■ Task requirements:
A – In the article on waiting for the bill, why does the author treat the bill wait as something Lean thinking would address? Answer in one to three sentences.
B – According to the article on waiting for the bill, what share of the author's disposable income went to restaurants at the last count?

[[ Text section open ]]

2018: Why waiting for the bill will be a thing of the past

Patrick Winters

Patrick Winters
Partner, expert in FMCG

I eat out… a lot.

At the last count nearly 20% of my disposable income went into the pockets of restaurants (both chain and independent). I have two pet hates:

  • Waiting for the bill
  • Being asked if everything is ok before I’ve taken my first mouthful of food.

Both are indicators of a restaurant that doesn’t understand me, the customer, and what I want. Both are, unfortunately, not uncommon.

2017 saw some significant challenges for the casual dining sector which mirrored those in the retail environment. The rising cost of ingredients and increases in property and labour costs proved too much for some chains. Compulsory Voluntary Arrangements (CVAs) and store closure plans followed.

It’s been clear for a while there is overcapacity on the high street. A quick Google search indicated ten Italian restaurants within five minutes’ walk of my house and my junk mail has been inundated with money-off vouchers. Although the latter is during the usual post-Christmas slump they seem to have reached epidemic proportions this January and risk undermining my longer term value perception of those brands (akin to the petrol promotions run by supermarkets which drive short term footfall and train us to think price first).

But is there more to this picture than rising costs and too much choice? Is the wait for the bill symptomatic of a wider problem?

The central tenet of Lean thinking is to remove activity completely which adds no value to the customer and reduce significantly those activities which, whilst necessary, do not add value. The bill wait is one such example, the mistimed question another. Both may seem minor to the restauranteur but both show a lack of customer centric thinking. For the chains, these customer touch points are opportunities to upsell and push higher margin products (Another bottle of wine sir? Would you like coffee madam?). For the customer, they are annoying and unnecessary if done badly, showing a lack of respect or understanding of what makes a great experience.

[[ Text section closed ]]
[[ Stored data open ]]

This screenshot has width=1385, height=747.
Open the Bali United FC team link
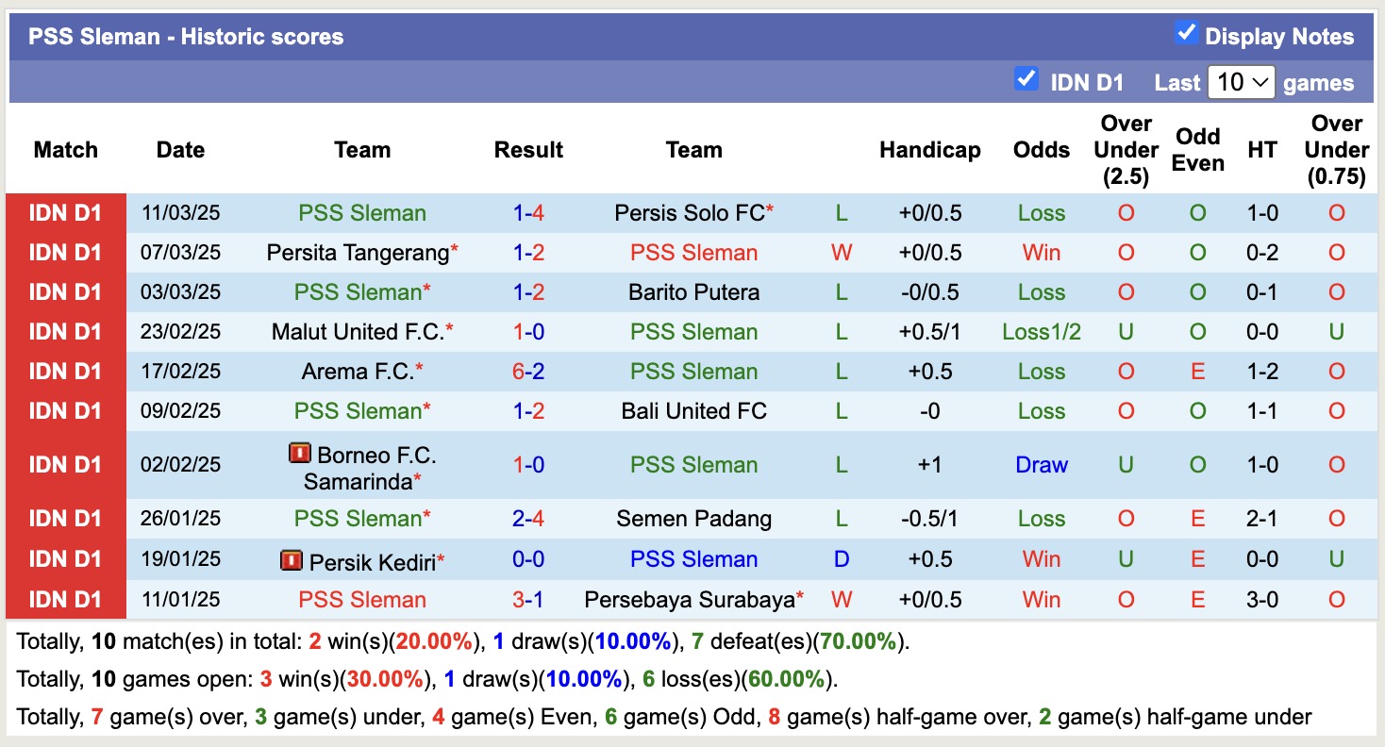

[[ Stored data closed ]]

■ Task solutions:
A – Lean thinking aims to remove activities that add no value to the customer and to sharply reduce those that are necessary but add no value. The author gives the wait for the bill as one such activity. Though it may seem minor to the restaurateur, it shows a lack of customer-centric thinking.

B – Nearly 20%.